**EXCERPT PROVIDED**
<<<<
A colt found with “horrific” wounds has made a remarkable recovery.
The youngster, named Banjo, was discovered abandoned in a field in Croydon, south London, in April.
He had a 10cm open wound on his quarters, and others on his back legs.
“When I first saw Banjo he was very frightened and was hiding the other side of a deep ditch,” said World Horse Welfare field officer, Nick White.
“His injuries were so severe that he was unwilling to walk or move at all. His near hind leg was swollen, his flanks were red raw, sore, bleeding and showing signs of infection.
“There was barely enough for him to eat in the small section of the field where he stood and he was certainly unable to walk to where water was available.”
Banjo had no microchip and despite making enquiries in the local area, no owner could be found.
The youngster was removed from the field and taken to World Horse Welfare’s Hall Farm Rescue and Rehoming Centre in Norwich.
Once he arrived at Hall Farm, Banjo’s wounds were cleaned and examined by the team and vet, Andy Williamson.
“One of Banjo’s wounds was so deep that it had exposed the muscle tissue and certainly wasn’t the normal presentation of pressure sores which we often see,” said Mr Williamson.
“It is impossible to explain how he could have ended up with these terrible injuries and he must have been in a lot of pain.”
Banjo received laser treatment to stimulate the blood flow and help the skin heal.
Six months later, he has made a “fantastic” recovery and has found a new home.
“Looking at Banjo now, I’m amazed at his recovery,” added Mr Williamson.
“I never thought that I would see this pony in such good condition with his wounds healed so well.
“Banjo is a happy, healthy, bright little pony with a sweet nature and his whole life ahead of him.”
>>>>
**QUESTIONS ON THE MATERIAL**
- 1) Answer these questions using the article about the colt Banjo:
(a) In what part of London was Banjo found abandoned?
(b) To which World Horse Welfare center was he taken?
(c) What treatment did he receive to stimulate blood flow and help his skin heal?
- 2) Set down the part of the article about the colt Banjo from "He had a 10cm" up to and including "could be found.", word for word.
The data that follows comes from a separate source and has no connection to the article.

**INFORMATION SHOWN**
<<<<
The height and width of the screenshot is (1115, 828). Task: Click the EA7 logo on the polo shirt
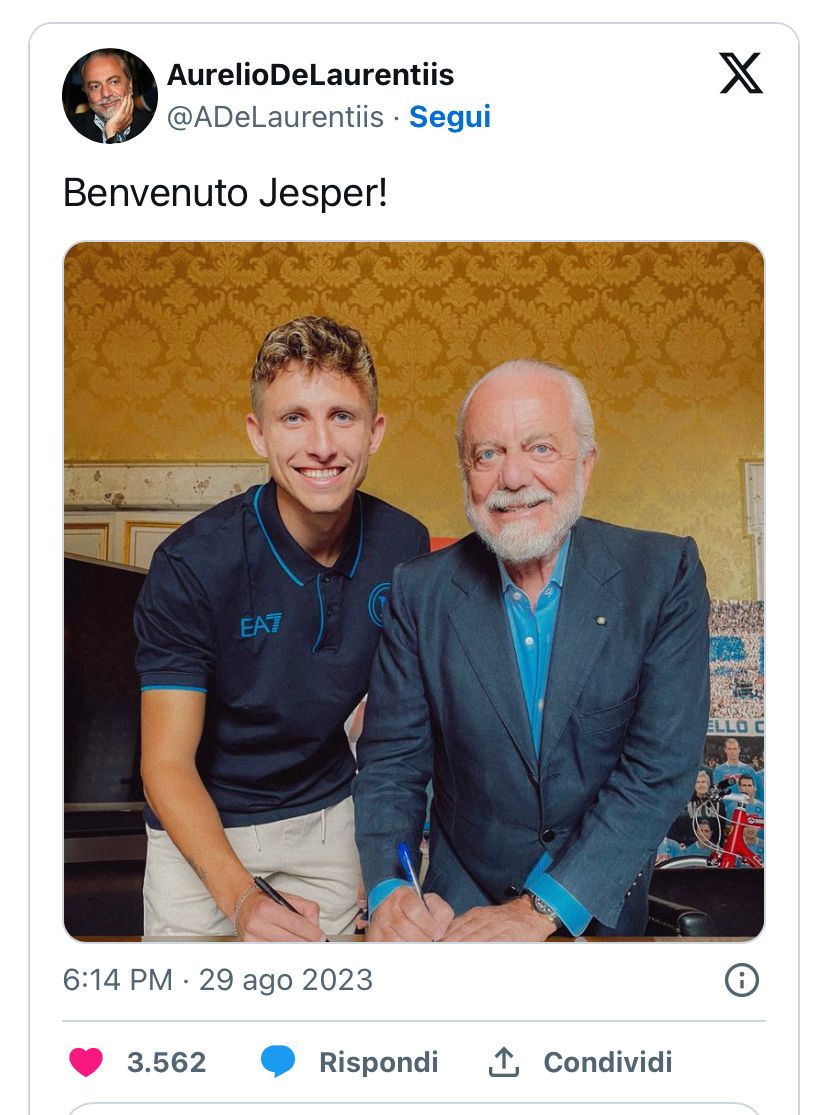tap(261, 625)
>>>>
**EXERCISE SOLUTIONS**
- 1)
(a) Croydon, south London
(b) Hall Farm Rescue and Rehoming Centre in Norwich
(c) Laser treatment

- 2)
He had a 10cm open wound on his quarters, and others on his back legs.
“When I first saw Banjo he was very frightened and was hiding the other side of a deep ditch,” said World Horse Welfare field officer, Nick White.
“His injuries were so severe that he was unwilling to walk or move at all. His near hind leg was swollen, his flanks were red raw, sore, bleeding and showing signs of infection.
“There was barely enough for him to eat in the small section of the field where he stood and he was certainly unable to walk to where water was available.”
Banjo had no microchip and despite making enquiries in the local area, no owner could be found.